* [The problem] Nothing but an exact repeat of the entries below should appear in your answer.

※

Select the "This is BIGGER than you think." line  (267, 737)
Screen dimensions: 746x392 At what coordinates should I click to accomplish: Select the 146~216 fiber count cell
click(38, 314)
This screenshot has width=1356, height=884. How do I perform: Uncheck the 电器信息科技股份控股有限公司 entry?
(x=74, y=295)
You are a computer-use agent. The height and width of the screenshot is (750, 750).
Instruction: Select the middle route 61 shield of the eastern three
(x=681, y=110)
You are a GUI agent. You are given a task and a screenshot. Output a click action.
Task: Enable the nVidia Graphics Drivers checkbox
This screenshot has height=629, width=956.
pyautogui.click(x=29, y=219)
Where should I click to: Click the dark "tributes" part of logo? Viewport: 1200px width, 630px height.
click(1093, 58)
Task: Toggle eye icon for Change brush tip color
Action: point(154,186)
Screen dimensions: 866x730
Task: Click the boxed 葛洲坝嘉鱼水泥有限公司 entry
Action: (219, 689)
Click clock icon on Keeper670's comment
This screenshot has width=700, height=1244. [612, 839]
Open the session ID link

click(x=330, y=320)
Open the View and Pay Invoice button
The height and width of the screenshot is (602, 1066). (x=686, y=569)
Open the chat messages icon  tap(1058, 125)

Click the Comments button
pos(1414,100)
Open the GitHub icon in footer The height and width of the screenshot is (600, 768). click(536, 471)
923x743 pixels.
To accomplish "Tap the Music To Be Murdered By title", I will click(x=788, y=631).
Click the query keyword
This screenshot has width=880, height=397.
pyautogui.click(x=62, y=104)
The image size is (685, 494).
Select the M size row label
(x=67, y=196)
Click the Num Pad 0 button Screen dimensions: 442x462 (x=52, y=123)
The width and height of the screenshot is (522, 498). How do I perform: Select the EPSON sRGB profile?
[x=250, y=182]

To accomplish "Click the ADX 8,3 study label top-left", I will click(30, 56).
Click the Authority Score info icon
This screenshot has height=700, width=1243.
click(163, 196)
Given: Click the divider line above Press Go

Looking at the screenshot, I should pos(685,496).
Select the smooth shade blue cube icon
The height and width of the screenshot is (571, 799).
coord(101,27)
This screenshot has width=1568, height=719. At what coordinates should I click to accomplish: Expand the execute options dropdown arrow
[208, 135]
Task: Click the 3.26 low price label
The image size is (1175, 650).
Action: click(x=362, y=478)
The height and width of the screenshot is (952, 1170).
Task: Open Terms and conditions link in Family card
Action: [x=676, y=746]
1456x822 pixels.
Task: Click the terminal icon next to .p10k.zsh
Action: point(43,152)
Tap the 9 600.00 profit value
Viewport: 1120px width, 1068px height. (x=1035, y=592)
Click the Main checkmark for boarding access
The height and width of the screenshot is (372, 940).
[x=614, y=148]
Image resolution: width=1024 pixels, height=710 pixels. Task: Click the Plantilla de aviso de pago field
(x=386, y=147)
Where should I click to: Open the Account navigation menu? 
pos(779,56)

※

* [Problem solution]
Select the "This is BIGGER than you think." line  (267, 737)
Screen dimensions: 746x392 At what coordinates should I click to accomplish: Select the 146~216 fiber count cell
click(38, 314)
This screenshot has width=1356, height=884. How do I perform: Uncheck the 电器信息科技股份控股有限公司 entry?
(x=74, y=295)
You are a computer-use agent. The height and width of the screenshot is (750, 750).
Instruction: Select the middle route 61 shield of the eastern three
(x=681, y=110)
You are a GUI agent. You are given a task and a screenshot. Output a click action.
Task: Enable the nVidia Graphics Drivers checkbox
This screenshot has height=629, width=956.
pyautogui.click(x=29, y=219)
Where should I click to: Click the dark "tributes" part of logo? Viewport: 1200px width, 630px height.
click(1093, 58)
Task: Toggle eye icon for Change brush tip color
Action: point(154,186)
Screen dimensions: 866x730
Task: Click the boxed 葛洲坝嘉鱼水泥有限公司 entry
Action: (219, 689)
Click clock icon on Keeper670's comment
This screenshot has width=700, height=1244. [612, 839]
Open the session ID link

click(x=330, y=320)
Open the View and Pay Invoice button
The height and width of the screenshot is (602, 1066). (x=686, y=569)
Open the chat messages icon  tap(1058, 125)

Click the Comments button
pos(1414,100)
Open the GitHub icon in footer The height and width of the screenshot is (600, 768). click(536, 471)
923x743 pixels.
To accomplish "Tap the Music To Be Murdered By title", I will click(x=788, y=631).
Click the query keyword
This screenshot has width=880, height=397.
pyautogui.click(x=62, y=104)
The image size is (685, 494).
Select the M size row label
(x=67, y=196)
Click the Num Pad 0 button Screen dimensions: 442x462 (x=52, y=123)
The width and height of the screenshot is (522, 498). How do I perform: Select the EPSON sRGB profile?
[x=250, y=182]

To accomplish "Click the ADX 8,3 study label top-left", I will click(30, 56).
Click the Authority Score info icon
This screenshot has height=700, width=1243.
click(163, 196)
Given: Click the divider line above Press Go

Looking at the screenshot, I should pos(685,496).
Select the smooth shade blue cube icon
The height and width of the screenshot is (571, 799).
coord(101,27)
This screenshot has width=1568, height=719. At what coordinates should I click to accomplish: Expand the execute options dropdown arrow
[208, 135]
Task: Click the 3.26 low price label
The image size is (1175, 650).
Action: click(x=362, y=478)
The height and width of the screenshot is (952, 1170).
Task: Open Terms and conditions link in Family card
Action: [x=676, y=746]
1456x822 pixels.
Task: Click the terminal icon next to .p10k.zsh
Action: point(43,152)
Tap the 9 600.00 profit value
Viewport: 1120px width, 1068px height. (x=1035, y=592)
Click the Main checkmark for boarding access
The height and width of the screenshot is (372, 940).
[x=614, y=148]
Image resolution: width=1024 pixels, height=710 pixels. Task: Click the Plantilla de aviso de pago field
(x=386, y=147)
Where should I click to: Open the Account navigation menu? 
pos(779,56)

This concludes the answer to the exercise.